Zayn Malik
Mind of Mine
(RCA)
3.5 stars
A few months after Zayn Malik’s momentous defection from One Direction last year, the singer fired a heartfelt parting shot. The people controlling the world’s biggest boyband never allowed him to “experiment creatively,” he complained. “I wasn’t 100 per cent behind the music.” Which certainly raised expectations for the solo work; what exactly did Malik want to create? Hip-hop? Art-pop? Something new entirely?
Thankfully Zayn refrained from following the Robbie Williams route – criticising Take That's creative constraints then rush-releasing a pointless cover of George Michael's Freedom, which rather deflated the argument – and spent a full year fine-tuning that new sound, while also Twitter-feuding with several former bandmates. His main collaborator now was James 'Malay' Ho, who won a Grammy Award for producing the most acclaimed R'n'B album of recent times, Frank Ocean's channel ORANGE, which augured well.
One nod to channel ORANGE is immediately apparent here: a curious approach to upper-case letters, which dance around the song titles as if Malik thought "Hey, why make these words easy to read? One Direction did that." The awkward typography is by far the most experimental thing about Mind of Mine, in fact, as this is still very much a pop record. But there are admirable twists.
Malik was always 1D's most interesting member. British with Pakistani roots, the singer soaked up disparate sounds, from sensual R'n'B to Eastern spirituals, and now clearly has the clout to set them free. Mind of Mine's most surprising track is actually the intermission, fLoWer, a yearning Pakistani poem, sung in Urdu, which brings welcome heart to a record otherwise steeped in US-fuelled beats.
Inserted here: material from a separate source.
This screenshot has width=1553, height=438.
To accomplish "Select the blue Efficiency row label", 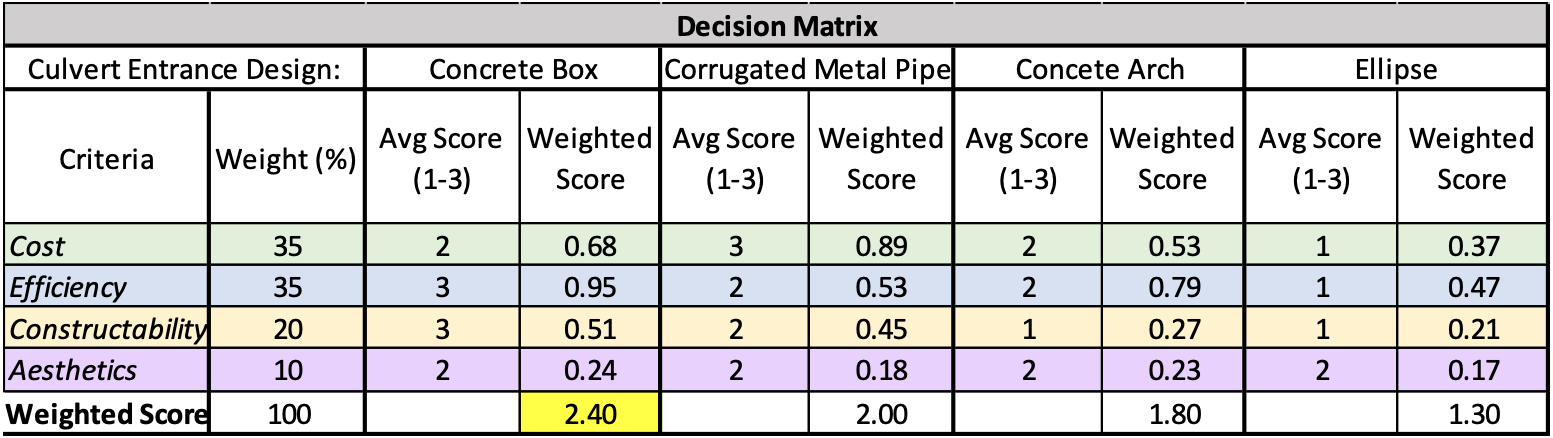I will (106, 289).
Many of those cuts are undeniably cool, though. You can imagine unsuspecting hipsters digging the retro soul-funk of tRuTh, or iT's YoU's minimal beats and massive chorus, then being shocked when their Shazam search reveals who the singer is. Aside from fLoWer and some fine falsetto, Malik's voice is rarely distinctive, but it surfs a sensual, soulful wave throughout. rEaR vieW – as the title suggests – conjures Cliff Martinez' achingly cool Drive soundtrack, all jagged synths, while the rumbling funk of BeFoUr should set even cynical heads nodding.
For his longer-term fans, there are several anthems with 1D-like hooks, PiLlOwT4lK, fOoL fOr YoU and sHe, although the latter track does end with a tacked-on chopped-up vocal: it seems that any straightforward pop now requires an experimental stop. The lyrics are unlikely to alienate Directioners either, aside from some unnecessary swearing. This record will no doubt be scrutinised for bitter references, but only the break-up song lUcOzAdE contains anything possibly targeted at, say, Louis Tomlinson. "You're the bad guy in this movie," Malik sings.
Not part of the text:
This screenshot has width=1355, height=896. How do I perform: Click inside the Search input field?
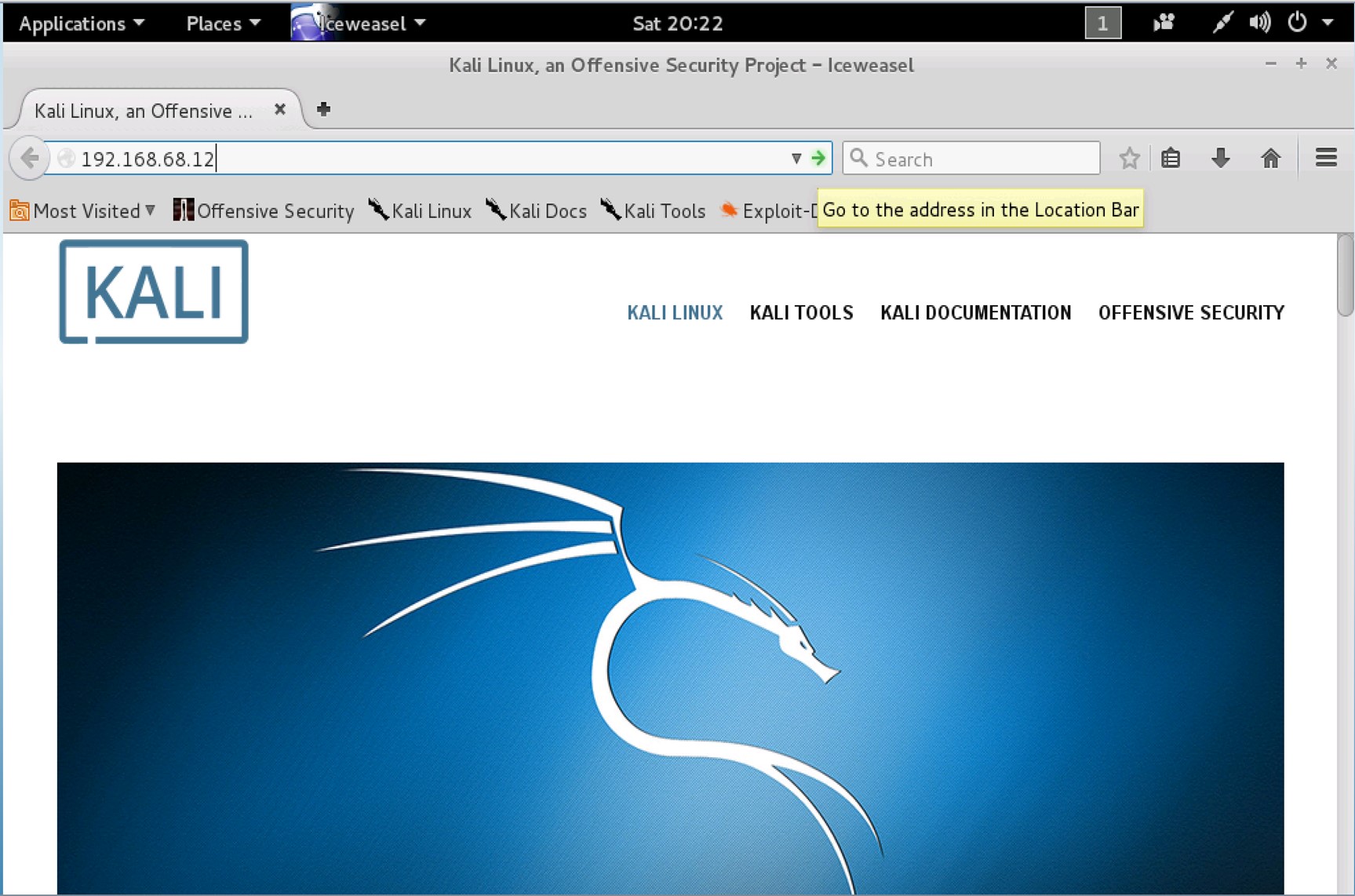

But that's probably wishful thinking, as this is a love record, a suite of sweet nothings, as Malik woos and whispers and remains inoffensively frisky throughout. Safe-to-sexy may be the classic young-star career path, but it works. Mind of Mine is more focused and coherent than most modern pop albums, and it undoubtedly achieves the main goal: to position Malik as a serious musician. Take that, 1D doubters.